Requirement: Retype each of the entries below exactly as written.
===== Listed entries =====
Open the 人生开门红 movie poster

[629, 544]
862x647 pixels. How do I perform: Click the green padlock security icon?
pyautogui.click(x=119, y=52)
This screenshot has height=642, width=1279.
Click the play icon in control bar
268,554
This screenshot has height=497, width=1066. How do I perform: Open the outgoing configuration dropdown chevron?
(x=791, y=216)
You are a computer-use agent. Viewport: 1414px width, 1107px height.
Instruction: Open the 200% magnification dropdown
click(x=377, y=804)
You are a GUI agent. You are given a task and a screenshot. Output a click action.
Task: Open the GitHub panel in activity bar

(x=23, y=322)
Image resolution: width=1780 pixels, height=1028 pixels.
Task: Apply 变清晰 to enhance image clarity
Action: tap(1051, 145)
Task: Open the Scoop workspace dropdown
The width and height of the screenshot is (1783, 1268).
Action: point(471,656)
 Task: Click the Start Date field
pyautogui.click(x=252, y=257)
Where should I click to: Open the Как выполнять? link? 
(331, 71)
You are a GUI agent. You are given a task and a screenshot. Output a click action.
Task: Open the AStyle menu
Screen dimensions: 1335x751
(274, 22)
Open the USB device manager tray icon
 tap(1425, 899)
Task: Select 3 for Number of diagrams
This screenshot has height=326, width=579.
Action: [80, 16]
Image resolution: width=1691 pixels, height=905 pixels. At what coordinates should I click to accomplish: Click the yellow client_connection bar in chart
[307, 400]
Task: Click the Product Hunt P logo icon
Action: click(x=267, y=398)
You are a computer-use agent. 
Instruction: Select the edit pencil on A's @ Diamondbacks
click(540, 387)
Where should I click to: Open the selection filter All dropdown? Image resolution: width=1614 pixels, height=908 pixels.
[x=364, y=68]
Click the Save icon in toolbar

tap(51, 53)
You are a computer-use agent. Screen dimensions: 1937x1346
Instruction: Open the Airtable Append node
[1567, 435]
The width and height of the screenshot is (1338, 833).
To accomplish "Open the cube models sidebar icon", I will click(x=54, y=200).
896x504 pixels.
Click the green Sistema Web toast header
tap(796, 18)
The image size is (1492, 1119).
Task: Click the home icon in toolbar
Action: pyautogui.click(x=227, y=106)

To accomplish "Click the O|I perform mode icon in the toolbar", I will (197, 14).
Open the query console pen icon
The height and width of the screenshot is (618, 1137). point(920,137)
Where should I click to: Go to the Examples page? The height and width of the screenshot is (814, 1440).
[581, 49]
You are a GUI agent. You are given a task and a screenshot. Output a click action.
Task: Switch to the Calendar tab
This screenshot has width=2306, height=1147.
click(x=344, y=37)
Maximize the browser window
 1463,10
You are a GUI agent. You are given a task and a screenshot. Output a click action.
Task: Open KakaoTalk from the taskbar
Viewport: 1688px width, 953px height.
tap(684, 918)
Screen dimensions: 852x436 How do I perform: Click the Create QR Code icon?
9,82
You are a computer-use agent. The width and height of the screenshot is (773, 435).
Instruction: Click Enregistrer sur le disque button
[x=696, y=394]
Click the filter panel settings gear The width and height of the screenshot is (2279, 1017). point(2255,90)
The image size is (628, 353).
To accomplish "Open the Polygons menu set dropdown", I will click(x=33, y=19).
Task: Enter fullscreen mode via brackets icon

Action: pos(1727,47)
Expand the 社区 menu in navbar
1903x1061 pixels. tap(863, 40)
=====
Written response:
Open the 人生开门红 movie poster

[629, 544]
862x647 pixels. How do I perform: Click the green padlock security icon?
pyautogui.click(x=119, y=52)
This screenshot has height=642, width=1279.
Click the play icon in control bar
268,554
This screenshot has height=497, width=1066. How do I perform: Open the outgoing configuration dropdown chevron?
(x=791, y=216)
You are a computer-use agent. Viewport: 1414px width, 1107px height.
Instruction: Open the 200% magnification dropdown
click(x=377, y=804)
You are a GUI agent. You are given a task and a screenshot. Output a click action.
Task: Open the GitHub panel in activity bar

(x=23, y=322)
Image resolution: width=1780 pixels, height=1028 pixels.
Task: Apply 变清晰 to enhance image clarity
Action: tap(1051, 145)
Task: Open the Scoop workspace dropdown
The width and height of the screenshot is (1783, 1268).
Action: point(471,656)
 Task: Click the Start Date field
pyautogui.click(x=252, y=257)
Where should I click to: Open the Как выполнять? link? 
(331, 71)
You are a GUI agent. You are given a task and a screenshot. Output a click action.
Task: Open the AStyle menu
Screen dimensions: 1335x751
(274, 22)
Open the USB device manager tray icon
 tap(1425, 899)
Task: Select 3 for Number of diagrams
This screenshot has height=326, width=579.
Action: [80, 16]
Image resolution: width=1691 pixels, height=905 pixels. At what coordinates should I click to accomplish: Click the yellow client_connection bar in chart
[307, 400]
Task: Click the Product Hunt P logo icon
Action: click(x=267, y=398)
You are a computer-use agent. 
Instruction: Select the edit pencil on A's @ Diamondbacks
click(540, 387)
Where should I click to: Open the selection filter All dropdown? Image resolution: width=1614 pixels, height=908 pixels.
[x=364, y=68]
Click the Save icon in toolbar

tap(51, 53)
You are a computer-use agent. Screen dimensions: 1937x1346
Instruction: Open the Airtable Append node
[1567, 435]
The width and height of the screenshot is (1338, 833).
To accomplish "Open the cube models sidebar icon", I will click(x=54, y=200).
896x504 pixels.
Click the green Sistema Web toast header
tap(796, 18)
The image size is (1492, 1119).
Task: Click the home icon in toolbar
Action: pyautogui.click(x=227, y=106)

To accomplish "Click the O|I perform mode icon in the toolbar", I will (197, 14).
Open the query console pen icon
The height and width of the screenshot is (618, 1137). point(920,137)
Where should I click to: Go to the Examples page? The height and width of the screenshot is (814, 1440).
[581, 49]
You are a GUI agent. You are given a task and a screenshot. Output a click action.
Task: Switch to the Calendar tab
This screenshot has width=2306, height=1147.
click(x=344, y=37)
Maximize the browser window
 1463,10
You are a GUI agent. You are given a task and a screenshot. Output a click action.
Task: Open KakaoTalk from the taskbar
Viewport: 1688px width, 953px height.
tap(684, 918)
Screen dimensions: 852x436 How do I perform: Click the Create QR Code icon?
9,82
You are a computer-use agent. The width and height of the screenshot is (773, 435).
Instruction: Click Enregistrer sur le disque button
[x=696, y=394]
Click the filter panel settings gear The width and height of the screenshot is (2279, 1017). point(2255,90)
The image size is (628, 353).
To accomplish "Open the Polygons menu set dropdown", I will click(x=33, y=19).
Task: Enter fullscreen mode via brackets icon

Action: pos(1727,47)
Expand the 社区 menu in navbar
1903x1061 pixels. tap(863, 40)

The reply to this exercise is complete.